OT but my intuition says that there’s a spectrum
- non thinking models
- thinking models
- best of N models like deep think an gpt pro
Each one is of a certain computational complexity. Simplifying a bit, I think they map to - linear, quadratic and n^3 respectively.
I think there are certain class of problems that can’t be solved without thinking because it necessarily involves writing in a scratchpad. And same for best of N which involves exploring.
Two open questions
1) what’s the higher level here, is there a 4th option?
2) can a sufficiently large non thinking model perform the same as a smaller thinking?
I think step 4 is the agent swarm. Manager model gets the prompt and spins up a swarm of looping subagents, maybe assigns them different approaches or subtasks, then reviews results, refines the context files and redeploys the swarm on a loop till the problem is solved or your credit card is declined.
So Google Answers is coming back?!?!?!
i think this is the right answer
edit: i don't know how this is meaningfully different from 3
> best of N models like deep think an gpt pro
Yeah, these are made possible largely by better use at high context lengths. You also need a step that gathers all the Ns and selects the best ideas / parts and compiles the final output. Goog have been SotA at useful long context for a while now (since 2.5 I'd say). Many others have come with "1M context", but their usefulness after 100k-200k is iffy.
What's even more interesting than maj@n or best of n is pass@n.

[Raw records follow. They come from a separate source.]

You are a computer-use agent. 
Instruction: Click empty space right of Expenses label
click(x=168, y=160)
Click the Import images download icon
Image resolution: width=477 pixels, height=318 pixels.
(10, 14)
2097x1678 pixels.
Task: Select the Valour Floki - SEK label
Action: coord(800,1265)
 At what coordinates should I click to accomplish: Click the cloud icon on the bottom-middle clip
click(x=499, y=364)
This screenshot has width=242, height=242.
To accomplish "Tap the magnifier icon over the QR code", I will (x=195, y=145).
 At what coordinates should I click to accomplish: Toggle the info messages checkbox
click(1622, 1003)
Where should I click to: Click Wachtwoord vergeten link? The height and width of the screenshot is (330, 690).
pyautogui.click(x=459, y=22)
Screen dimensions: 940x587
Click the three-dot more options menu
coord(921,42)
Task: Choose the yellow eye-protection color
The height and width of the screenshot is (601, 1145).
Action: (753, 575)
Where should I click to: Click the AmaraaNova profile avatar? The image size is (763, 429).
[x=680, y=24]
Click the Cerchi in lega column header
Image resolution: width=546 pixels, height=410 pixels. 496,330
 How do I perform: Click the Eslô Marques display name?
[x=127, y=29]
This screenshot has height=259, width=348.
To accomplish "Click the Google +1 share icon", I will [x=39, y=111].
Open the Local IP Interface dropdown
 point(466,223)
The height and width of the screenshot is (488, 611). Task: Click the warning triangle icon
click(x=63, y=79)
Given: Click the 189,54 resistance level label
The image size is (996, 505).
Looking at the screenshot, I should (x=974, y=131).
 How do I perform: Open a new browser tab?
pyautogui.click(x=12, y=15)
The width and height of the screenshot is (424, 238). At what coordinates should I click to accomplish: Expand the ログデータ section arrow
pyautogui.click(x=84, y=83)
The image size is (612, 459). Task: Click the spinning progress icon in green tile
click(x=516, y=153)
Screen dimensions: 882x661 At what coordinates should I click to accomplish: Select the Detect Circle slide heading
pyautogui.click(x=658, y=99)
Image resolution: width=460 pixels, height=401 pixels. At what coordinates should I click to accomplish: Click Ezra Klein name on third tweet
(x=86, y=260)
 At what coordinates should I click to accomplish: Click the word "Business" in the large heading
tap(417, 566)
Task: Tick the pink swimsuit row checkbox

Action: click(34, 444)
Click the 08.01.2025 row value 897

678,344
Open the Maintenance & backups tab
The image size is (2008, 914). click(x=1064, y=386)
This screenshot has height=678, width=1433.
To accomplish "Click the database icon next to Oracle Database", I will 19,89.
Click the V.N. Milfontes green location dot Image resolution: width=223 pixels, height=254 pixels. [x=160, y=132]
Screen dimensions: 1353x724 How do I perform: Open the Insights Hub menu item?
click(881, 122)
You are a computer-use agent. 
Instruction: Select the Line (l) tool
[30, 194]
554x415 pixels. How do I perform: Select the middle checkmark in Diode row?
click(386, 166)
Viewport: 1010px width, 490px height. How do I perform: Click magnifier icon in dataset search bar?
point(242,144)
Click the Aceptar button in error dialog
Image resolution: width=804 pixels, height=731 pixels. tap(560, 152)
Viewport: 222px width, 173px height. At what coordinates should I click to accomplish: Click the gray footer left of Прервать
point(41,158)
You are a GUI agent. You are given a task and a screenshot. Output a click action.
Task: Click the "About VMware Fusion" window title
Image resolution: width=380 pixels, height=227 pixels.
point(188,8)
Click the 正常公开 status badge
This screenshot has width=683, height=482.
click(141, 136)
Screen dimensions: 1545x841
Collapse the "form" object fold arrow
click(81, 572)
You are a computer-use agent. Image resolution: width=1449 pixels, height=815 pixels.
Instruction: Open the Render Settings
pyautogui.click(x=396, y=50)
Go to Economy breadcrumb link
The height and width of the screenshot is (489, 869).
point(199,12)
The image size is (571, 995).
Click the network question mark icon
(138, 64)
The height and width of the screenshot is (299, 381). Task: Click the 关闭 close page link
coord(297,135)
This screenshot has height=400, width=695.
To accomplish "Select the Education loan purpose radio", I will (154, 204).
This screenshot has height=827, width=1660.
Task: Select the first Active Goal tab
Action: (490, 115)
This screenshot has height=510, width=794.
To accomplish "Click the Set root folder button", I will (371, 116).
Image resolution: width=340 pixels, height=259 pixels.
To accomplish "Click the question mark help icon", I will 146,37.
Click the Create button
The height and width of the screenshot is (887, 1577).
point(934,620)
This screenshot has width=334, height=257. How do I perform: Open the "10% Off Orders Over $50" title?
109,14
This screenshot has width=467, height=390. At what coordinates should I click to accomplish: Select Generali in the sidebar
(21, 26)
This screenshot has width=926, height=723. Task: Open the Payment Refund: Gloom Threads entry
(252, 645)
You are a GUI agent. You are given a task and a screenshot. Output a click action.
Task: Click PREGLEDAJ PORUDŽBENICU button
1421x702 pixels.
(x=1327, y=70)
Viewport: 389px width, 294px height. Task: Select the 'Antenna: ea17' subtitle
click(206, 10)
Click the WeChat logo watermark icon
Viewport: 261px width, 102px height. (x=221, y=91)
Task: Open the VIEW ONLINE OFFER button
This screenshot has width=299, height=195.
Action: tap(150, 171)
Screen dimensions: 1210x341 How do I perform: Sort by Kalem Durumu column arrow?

For a lot of applications youc an frame the question and search space such that pass@n is your success rate. Think security exploit finding. Or optimisation problems with quick checks (better algos, kernels, infra routing, etc). It doesn't matter how good your pass@1 or avg@n is, all you care is that you find more as you spend more time. Literally throwing money at the problem.
> can a sufficiently large non thinking model perform the same as a smaller thinking?
Models from Anthropic have always been excellent at this. See e.g. https://imgur.com/a/EwW9H6q (top-left Opus 4.6 is without thinking).
its interesting that opus 4.6 added a paramter to make it think extra hard.